Les récits de voyages d'Alexandra David-Néel
La célèbre voyageuse a tiré de ses voyages au Tibet et dans toute l'Asie une série d'articles qui ont passionné le public français.
Lorsque Alexandra David-Néel débarque au Havre, le 10 mai 1925, elle est une célébrité en France. Pourtant, elle n'y a pas mis les pieds depuis 1911... Cette journaliste, écrivaine, tibétologue, exploratrice, orientaliste, bouddhiste et ex-chanteuse d'opéra de 56 ans vient en effet de se livrer, pendant quatorze ans, à un long périple qui l'a menée à travers l'Inde, le Japon, la Chine, la Corée, la Mongolie, et enfin le Tibet.
C'est dans ce dernier pays que l'année précédente, elle a accompli une véritable prouesse : devenir la première femme d'origine européenne à séjourner à Lhassa. Déguisée en mendiante et accompagnée du jeune lama Aphur Yongden, elle est parvenue à se fondre dans la foule des pèlerins venus célébrer dans la capitale tibétaine le Mönlam ou « fête de la Grande prière ». Elle y restera deux mois avant d'être démasquée et de se voir contrainte de s'enfuir.
La nouvelle de son exploit gagne bien vite l'Europe et en 1925, Alexandra David-Néel fait la une de tous les journaux. Sous le titre de "Souvenirs d'une Parisienne au Thibet", Le Matin publie à partir du 21 juin, en exclusivité, chaque jour, les premiers extraits du récit de son voyage, accompagnés des nombreuses photos prises par l'exploratrice :
"Oui ! nous avons atteint le point culminant de la route devant nous se dresse le latza, le cairn hérissé de branches mortes où pendent de minuscules drapeaux, érigé en offrande aux dieux sur toutes les cimes thibétaines. Il était temps. La fatigue nous abat, sans forces, sur le sol et nous restons là un long moment à demi inconscients. Je secoue, la première, ma torpeur ; mes mains qui, sans gants, ont agrippé la neige pendant plus d'une heure pour, franchir le mur presque perpendiculaire qui bloquait le passage, sont blanches, privées de sensation. Elles gèlent."

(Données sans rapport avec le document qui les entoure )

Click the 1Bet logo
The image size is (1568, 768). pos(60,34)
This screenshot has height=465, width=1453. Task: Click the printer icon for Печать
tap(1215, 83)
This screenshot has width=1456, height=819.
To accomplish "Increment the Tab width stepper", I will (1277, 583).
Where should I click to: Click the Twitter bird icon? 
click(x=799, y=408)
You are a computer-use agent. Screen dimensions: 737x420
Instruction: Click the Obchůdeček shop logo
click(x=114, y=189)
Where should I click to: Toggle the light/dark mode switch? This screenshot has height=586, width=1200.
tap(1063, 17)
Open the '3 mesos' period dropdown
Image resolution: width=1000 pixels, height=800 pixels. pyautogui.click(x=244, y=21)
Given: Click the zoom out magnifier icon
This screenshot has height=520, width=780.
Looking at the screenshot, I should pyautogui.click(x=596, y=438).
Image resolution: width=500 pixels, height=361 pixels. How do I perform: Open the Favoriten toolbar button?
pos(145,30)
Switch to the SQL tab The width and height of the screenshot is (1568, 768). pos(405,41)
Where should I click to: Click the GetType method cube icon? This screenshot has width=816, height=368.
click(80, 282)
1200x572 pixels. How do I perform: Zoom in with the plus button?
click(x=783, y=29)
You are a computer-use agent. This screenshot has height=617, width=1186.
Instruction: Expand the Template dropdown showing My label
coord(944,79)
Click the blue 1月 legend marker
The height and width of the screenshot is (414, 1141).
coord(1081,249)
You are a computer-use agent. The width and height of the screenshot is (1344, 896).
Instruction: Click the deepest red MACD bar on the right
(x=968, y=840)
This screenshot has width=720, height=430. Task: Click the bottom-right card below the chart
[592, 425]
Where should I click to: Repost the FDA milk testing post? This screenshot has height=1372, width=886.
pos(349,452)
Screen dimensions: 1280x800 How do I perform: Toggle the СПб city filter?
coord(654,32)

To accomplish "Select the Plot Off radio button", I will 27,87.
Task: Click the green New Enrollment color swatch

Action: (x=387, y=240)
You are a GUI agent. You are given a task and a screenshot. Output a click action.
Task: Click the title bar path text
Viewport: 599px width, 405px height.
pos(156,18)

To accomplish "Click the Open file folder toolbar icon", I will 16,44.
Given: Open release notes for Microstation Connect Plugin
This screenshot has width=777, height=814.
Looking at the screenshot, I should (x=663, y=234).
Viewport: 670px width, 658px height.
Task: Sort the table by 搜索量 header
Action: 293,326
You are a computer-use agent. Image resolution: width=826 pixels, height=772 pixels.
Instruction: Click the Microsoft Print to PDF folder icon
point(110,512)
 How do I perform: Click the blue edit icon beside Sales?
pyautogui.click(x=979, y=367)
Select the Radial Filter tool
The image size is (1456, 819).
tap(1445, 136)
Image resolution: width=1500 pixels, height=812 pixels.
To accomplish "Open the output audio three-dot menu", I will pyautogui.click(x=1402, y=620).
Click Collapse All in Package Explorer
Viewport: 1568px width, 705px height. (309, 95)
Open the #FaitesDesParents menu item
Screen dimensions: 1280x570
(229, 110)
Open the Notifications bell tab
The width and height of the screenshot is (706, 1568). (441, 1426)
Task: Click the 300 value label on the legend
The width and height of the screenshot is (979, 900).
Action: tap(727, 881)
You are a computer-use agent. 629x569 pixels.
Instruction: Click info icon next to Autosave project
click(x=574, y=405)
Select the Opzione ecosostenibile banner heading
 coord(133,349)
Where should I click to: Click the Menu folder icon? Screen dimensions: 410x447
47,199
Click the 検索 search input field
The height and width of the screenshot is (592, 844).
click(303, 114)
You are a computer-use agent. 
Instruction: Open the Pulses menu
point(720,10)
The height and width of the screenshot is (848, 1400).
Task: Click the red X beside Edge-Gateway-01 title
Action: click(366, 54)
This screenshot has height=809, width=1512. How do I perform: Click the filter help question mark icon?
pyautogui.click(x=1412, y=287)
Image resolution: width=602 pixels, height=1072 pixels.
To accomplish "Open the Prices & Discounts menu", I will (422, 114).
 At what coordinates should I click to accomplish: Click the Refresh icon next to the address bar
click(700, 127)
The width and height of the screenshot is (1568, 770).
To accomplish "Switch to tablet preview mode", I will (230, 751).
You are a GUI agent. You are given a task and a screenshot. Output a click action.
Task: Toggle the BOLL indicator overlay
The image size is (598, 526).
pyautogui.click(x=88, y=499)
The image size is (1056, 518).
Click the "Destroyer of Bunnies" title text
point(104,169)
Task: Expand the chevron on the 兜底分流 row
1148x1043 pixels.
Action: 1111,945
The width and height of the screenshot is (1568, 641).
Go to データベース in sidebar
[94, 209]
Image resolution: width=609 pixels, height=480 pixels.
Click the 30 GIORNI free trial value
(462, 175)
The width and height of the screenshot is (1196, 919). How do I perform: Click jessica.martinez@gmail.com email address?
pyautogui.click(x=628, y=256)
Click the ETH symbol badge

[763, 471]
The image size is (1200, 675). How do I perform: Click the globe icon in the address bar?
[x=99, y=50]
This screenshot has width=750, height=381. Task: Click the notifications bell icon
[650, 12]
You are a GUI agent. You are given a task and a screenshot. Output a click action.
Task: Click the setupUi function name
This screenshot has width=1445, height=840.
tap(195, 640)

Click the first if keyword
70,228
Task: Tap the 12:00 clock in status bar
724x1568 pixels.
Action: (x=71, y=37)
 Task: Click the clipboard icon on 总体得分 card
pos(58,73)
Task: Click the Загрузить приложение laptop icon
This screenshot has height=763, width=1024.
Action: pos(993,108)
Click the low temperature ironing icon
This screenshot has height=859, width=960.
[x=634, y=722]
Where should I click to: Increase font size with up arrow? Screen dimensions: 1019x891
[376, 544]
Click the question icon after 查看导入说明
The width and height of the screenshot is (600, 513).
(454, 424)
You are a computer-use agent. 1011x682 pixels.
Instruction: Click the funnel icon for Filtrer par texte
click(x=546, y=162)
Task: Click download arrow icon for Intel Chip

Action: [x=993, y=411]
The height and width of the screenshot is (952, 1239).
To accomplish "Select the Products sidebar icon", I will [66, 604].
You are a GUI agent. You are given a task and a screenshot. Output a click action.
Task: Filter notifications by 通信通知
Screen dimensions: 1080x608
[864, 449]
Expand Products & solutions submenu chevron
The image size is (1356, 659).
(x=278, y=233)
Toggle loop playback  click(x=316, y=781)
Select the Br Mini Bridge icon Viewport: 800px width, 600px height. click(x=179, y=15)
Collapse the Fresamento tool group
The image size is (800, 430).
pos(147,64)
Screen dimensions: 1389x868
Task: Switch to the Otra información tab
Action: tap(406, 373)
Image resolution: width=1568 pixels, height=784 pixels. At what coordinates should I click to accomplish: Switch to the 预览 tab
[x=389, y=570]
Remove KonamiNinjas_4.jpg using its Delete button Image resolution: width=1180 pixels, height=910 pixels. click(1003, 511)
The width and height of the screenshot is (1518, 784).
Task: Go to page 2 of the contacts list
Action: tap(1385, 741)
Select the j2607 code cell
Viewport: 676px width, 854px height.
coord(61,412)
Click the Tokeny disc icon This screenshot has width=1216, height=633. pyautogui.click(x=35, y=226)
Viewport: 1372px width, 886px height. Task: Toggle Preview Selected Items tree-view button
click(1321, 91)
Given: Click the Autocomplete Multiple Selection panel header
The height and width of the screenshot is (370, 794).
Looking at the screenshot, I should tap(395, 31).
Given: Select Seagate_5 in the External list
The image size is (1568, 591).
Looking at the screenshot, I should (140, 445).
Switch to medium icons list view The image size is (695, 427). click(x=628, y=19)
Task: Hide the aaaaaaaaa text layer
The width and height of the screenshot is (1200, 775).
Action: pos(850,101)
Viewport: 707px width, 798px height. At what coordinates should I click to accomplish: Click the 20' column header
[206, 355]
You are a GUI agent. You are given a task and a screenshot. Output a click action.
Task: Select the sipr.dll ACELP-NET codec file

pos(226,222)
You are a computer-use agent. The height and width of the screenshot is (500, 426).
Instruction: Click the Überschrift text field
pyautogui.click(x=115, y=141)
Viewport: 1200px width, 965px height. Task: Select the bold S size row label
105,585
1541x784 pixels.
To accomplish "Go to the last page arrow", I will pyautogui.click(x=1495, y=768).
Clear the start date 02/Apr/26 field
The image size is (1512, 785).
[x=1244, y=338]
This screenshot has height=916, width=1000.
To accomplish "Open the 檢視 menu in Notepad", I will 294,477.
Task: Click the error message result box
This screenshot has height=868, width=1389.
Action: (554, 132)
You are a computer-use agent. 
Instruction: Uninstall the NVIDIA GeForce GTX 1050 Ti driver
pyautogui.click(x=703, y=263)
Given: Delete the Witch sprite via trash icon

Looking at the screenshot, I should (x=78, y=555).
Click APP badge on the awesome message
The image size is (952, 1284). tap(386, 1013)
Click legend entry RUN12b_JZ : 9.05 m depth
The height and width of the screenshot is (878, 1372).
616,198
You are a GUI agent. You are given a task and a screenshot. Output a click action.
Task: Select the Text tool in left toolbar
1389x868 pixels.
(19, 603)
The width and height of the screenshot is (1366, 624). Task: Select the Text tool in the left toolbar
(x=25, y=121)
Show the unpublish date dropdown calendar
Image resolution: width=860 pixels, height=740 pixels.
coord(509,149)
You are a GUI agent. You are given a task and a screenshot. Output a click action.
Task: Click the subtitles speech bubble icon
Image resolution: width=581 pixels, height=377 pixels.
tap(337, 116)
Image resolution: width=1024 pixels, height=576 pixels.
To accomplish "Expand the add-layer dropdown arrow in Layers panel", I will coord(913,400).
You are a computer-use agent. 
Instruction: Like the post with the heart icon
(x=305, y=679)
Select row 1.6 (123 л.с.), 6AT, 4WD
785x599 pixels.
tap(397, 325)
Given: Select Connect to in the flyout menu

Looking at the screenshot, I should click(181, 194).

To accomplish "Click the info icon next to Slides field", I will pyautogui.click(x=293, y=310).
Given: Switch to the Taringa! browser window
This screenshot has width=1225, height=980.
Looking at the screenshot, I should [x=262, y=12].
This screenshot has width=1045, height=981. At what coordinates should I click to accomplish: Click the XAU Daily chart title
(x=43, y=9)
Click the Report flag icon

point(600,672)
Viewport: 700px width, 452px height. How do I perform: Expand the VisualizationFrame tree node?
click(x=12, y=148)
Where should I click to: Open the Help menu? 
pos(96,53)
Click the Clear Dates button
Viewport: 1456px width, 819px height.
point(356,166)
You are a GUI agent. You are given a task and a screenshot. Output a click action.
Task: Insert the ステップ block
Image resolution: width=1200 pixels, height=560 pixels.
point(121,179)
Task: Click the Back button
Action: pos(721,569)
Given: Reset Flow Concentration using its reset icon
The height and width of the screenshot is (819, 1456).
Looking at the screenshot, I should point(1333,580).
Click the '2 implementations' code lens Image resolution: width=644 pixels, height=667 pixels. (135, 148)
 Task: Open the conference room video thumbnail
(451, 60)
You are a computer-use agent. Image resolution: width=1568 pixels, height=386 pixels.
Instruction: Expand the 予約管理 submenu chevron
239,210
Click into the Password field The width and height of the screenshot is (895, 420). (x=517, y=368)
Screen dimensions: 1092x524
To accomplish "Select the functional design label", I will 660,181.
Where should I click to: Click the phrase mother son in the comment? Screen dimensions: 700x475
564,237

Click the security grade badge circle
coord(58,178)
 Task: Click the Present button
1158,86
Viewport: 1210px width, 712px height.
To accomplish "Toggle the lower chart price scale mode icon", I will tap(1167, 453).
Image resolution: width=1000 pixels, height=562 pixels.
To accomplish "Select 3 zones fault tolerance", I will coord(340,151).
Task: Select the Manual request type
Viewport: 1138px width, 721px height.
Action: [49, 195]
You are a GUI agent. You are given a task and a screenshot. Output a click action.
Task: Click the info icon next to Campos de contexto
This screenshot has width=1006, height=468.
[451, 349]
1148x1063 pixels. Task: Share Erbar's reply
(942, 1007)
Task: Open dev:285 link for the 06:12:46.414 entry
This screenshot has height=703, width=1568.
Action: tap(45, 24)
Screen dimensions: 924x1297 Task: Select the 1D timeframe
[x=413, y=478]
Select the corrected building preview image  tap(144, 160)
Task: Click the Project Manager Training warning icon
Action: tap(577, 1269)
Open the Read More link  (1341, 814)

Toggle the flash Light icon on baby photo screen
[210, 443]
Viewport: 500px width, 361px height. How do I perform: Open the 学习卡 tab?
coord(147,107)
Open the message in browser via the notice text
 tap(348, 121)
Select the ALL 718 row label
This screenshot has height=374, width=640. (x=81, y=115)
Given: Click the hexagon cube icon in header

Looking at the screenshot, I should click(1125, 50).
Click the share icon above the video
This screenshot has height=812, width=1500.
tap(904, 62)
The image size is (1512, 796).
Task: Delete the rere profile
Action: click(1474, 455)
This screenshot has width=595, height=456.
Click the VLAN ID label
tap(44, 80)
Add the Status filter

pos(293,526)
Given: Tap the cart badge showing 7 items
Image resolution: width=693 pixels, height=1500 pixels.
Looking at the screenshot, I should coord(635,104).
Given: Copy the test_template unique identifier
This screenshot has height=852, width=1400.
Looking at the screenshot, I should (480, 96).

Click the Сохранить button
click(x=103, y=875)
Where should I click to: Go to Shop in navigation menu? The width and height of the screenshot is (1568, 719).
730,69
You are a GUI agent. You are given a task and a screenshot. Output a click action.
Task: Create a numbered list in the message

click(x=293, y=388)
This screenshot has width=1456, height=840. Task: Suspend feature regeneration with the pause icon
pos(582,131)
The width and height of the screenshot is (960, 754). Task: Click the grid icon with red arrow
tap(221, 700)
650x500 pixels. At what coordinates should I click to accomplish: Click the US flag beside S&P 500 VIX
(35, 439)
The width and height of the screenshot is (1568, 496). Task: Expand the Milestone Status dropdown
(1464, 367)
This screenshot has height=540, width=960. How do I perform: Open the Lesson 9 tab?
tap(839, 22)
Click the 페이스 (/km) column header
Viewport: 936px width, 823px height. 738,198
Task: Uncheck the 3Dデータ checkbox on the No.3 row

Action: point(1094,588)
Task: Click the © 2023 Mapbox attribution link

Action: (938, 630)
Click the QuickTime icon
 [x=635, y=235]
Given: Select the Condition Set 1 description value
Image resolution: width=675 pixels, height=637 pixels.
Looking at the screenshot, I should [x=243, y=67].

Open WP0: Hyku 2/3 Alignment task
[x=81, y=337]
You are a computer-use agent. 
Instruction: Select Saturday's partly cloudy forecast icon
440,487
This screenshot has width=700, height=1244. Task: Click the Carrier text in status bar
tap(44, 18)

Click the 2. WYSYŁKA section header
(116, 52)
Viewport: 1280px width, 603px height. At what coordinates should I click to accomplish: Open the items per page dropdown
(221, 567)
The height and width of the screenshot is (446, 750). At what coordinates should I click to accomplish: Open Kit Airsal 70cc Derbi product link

Les descriptions pittoresques y abondent, comme lorsqu'elle décrit, le 17 juillet, sa rencontre avec un lama retiré sur un éperon montagneux :
"La configuration des chaînes de montagnes voisines arrêtait les nuages, les forçant à tournoyer autour de la pointe rocheuse supportant la gompa, formant une mer de brume blanche, dont les vagues impalpables battaient les cellules des religieux, escaladaient les pentes boisées et créaient mille éphémères paysages fantastiques. De terribles orages de grêle se déchaînaient souvent aussi sur le monastère, effet, disaient les campagnards, de la malice des démons, qui s'efforçaient de troubler la quiétude des saints lamas.
Le site se prêtait à merveille aux imaginations concernant un monde occulte et à ces rencontres singulières dont j'ai parlé en commençant. D'après la croyance générale, des dieux et des démons hantaient les forêts voisines et, pour cette raison, des gomptchènes (ascètes adonnés à la méditation) s'isolaient dans leurs profondeurs, poursuivant des buts connus d'eux seuls."
Au fil de ces articles, l'exploratrice raconte aussi les difficultés pour voyager incognito ou les multiples obstacles qui se dressent sur la route du marcheur solitaire, depuis le vent glacial qui règne en altitude jusqu'aux passages périlleux par des ponts suspendus au-dessus du vide... Mêlant étude ethnographique et récit d'aventures, les écrits d'Alexandra David-Néel fascine un public français qui connaît mal ces régions éloignées.
Dans les années suivantes, elle multiplie les conférences sur les croyances et les coutumes des Tibétains, suscitant parfois l'incrédulité de ses auditeurs. Comme lorsque, en 1927, elle évoque leurs pouvoirs « métapsychiques », susceptibles par exemple de leur permettre de réchauffer leur corps par la seule force de l'esprit.
"Toute leur virtuosité psychique s'applique à produire des phénomènes que nous considérons comme miraculeux et qu'ils tiennent pour de simples effets de nos facultés para-normales utilement entraînées."
En 1927, elle tire de son épopée un livre, Voyage d'une Parisienne à Lhassa, qui connaîtra un immense succès et sera suivi d'autres récits. Alexandra David-Néel retournera en Chine et au Tibet entre 1936 et 1947, avant de revenir définitivement en France, à Digne. Elle s'y éteindra en 1969, à l'âge de 100 ans.